10 banned books you might not expect.

Laurie Halse Anderson’s Speak is in the midst of a heated censorship debate.

Beware of the book.

Howl, which was the subject of an obscenity trial following its publication,  opens (as a film) during banned books week.

See the top 10 most frequently challenged books of 2009.

See a map of book challenges in the US.

Master and Margarita | Banned and Censored: A History and Guide to the Translations.

master1The Master and Margarita is one of my favorite books of all time.  A satire of soviet life, The Master and Margarita features the devil and his retinue, Pontius Pilate, Yeshua Ha-Nozri (Иешуа га-Ноцри, Jesus the Nazarene), and nearly 10-20 other characters all caught up in fantastic and very chaotic adventure.  Bulgakov’s portrayal of the Russian literary union, the housing crisis, the collective fear of foreigners, and his fresh portrayal of famous biblical characters is absolutely and hysterically funny.

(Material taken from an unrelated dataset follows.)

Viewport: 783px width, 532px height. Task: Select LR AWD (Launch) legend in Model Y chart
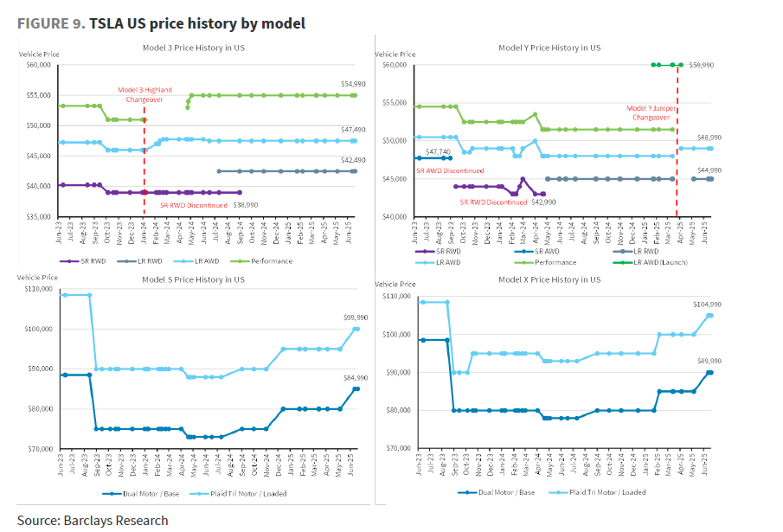651,262
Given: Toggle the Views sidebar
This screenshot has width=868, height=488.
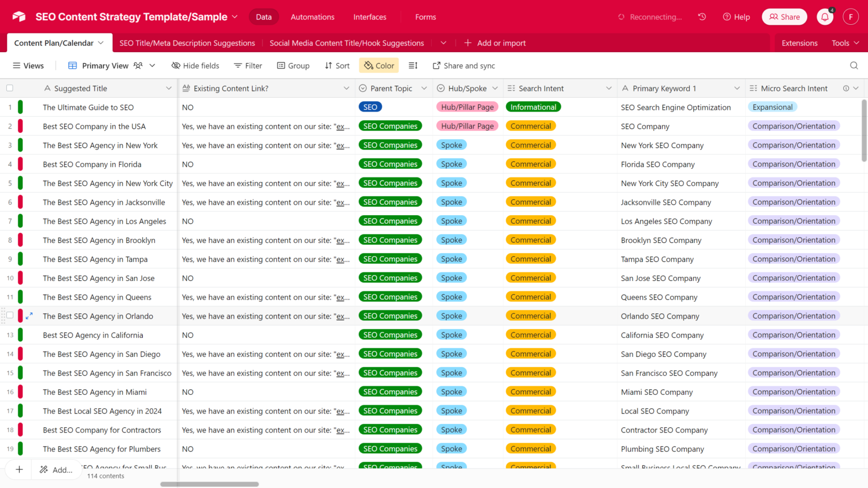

When Mikhail Bulgakov began writing this novel, he was in the midst of extreme success for his satircal plays which largely teased and harassed the White Army: the opposition to the communism during the revolution.  Perhaps growing too bold for Soviet times, he wrote a play (The Purple Island 1929) which criticized officials of the New Economic Plan, which created such a violent reaction that his works were immediatly banned and his career ruined.  Fearing further persecution, a year later in 1930 he burned the manuscript for The Master and Margarita and requested permission to emmigrate to his family in France.  The request was denied, and he was told if tried to leave Russia he would be killed.  In 1931, under encouragement from his new wife Yelena Shilovskaya, he started rewriting the novel, finally completing a 4th revision of the book in 1940, just weeks before his death from a hereditary liver disease.  After his death, his wife completed a final version based on notes and planned revisions in 1941.  It was 25 years before it appeared in print, in what is considered startling oversight in Soviet literary politics.  This  censored version of the text (with 12% removed and more changed) was published in 1966 in Moskva Magazine. Illegal pamphlet copies of the book called samizdats that contained the uncensored text were distributed by hand and eventually used in 1967 by a publisher in Frankfurt to complete the first full published version of the text.  The first complete version to appear in Russia wasn’t until 1973, compiled by Anna Saakyants and published by Khudozhestvennaya Literatura.  This was considered the cannonical version until 1989 when Lidiya Yanovskaya prepared the final version based on all available texts and manuscripts.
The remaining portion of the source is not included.